Mama Mare POV: The Effects on a Child’s Well-being when a Parent asks for Forgiveness

 


  We need to all admit as parents, we have fallen short (or short tempered) with our children and in God’s sight. We have all gotten overly angry and have snapped with snapping turtle harshness. 


“for all have sinned and fall short of the glory of God, and all are justified freely by his grace through the redemption that came by Christ Jesus.”

‭‭Romans‬ ‭3‬:‭23-24‬ ‭NIV‬‬


We all get to our breaking (not so gentle parenting) points, and have been too hard on our children. In that anger, we sin, and hopefully, feel a guilty conviction (with underlying redemption). 


What happens to children’s minds when we overreact as parents:


Reactive anger causes children to be shocked with temporary “mind-paralysis”. They shut down and creep into themselves. 


Confused looks and minds start to shade their day with a lone eeriness.


They feel belittled from bashing mouths and overreactive expressive behavior from parents who have lost their footing. 


As parents, inflicting unnecessary stress upon your children is a sign of your loose tongue. 


What should you do when you loose your footing, and your tongue and flesh become unbridled? Apologize to your children:


Ask for forgiveness and re-bridle your child with loving importance. (When forgiveness is asked of, the future generation will also have forgiving hearts tacked with mercy.)


There were a few instances in my life when my dad would let loose his tongue. Even though the slip-ups, I always remember a humble and contrite dad opening my door slowly and saying, “Brandy, would you forgive your old dad?”


Right then, my young mind would re-adjust with relief. My mind woke up from the bedded isolation. 

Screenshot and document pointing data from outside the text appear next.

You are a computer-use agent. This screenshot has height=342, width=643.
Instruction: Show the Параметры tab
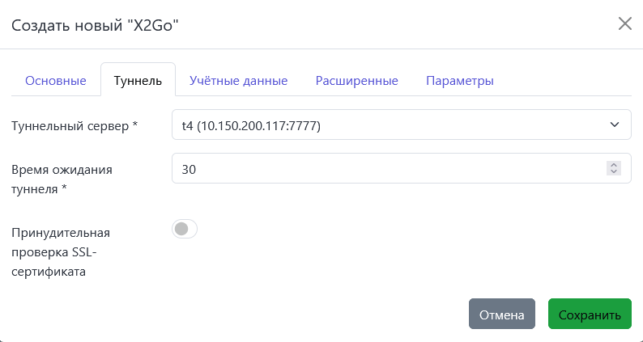tap(460, 81)
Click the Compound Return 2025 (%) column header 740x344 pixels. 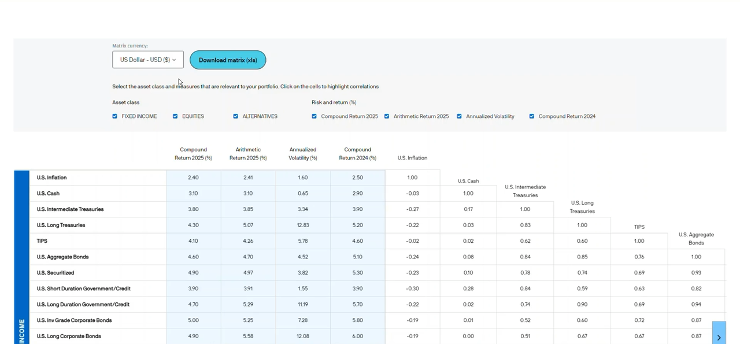(x=193, y=154)
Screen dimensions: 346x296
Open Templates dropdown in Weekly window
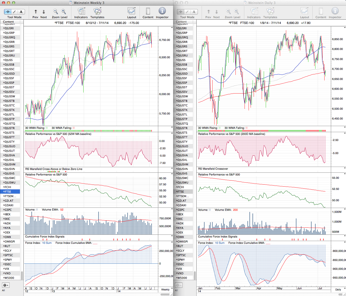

When my dad humbly apologized, he re-bridled my heart with family togetherness. He re-bridled me with value. 


As parents, we all fall short and slip up on mouthy banana peels. We are not exempt from provoking our children and sinning against them.   


When we let our mouths loose, we need to ask God and for our children’s forgiveness. We need to walk to their rooms, open the door, and show them the “peace bridle”. 


Re-bridle their hearts and minds with humble love and re-tack family fellowship. 


Children will slip out of loneliness and back into the living room of lightheartedness.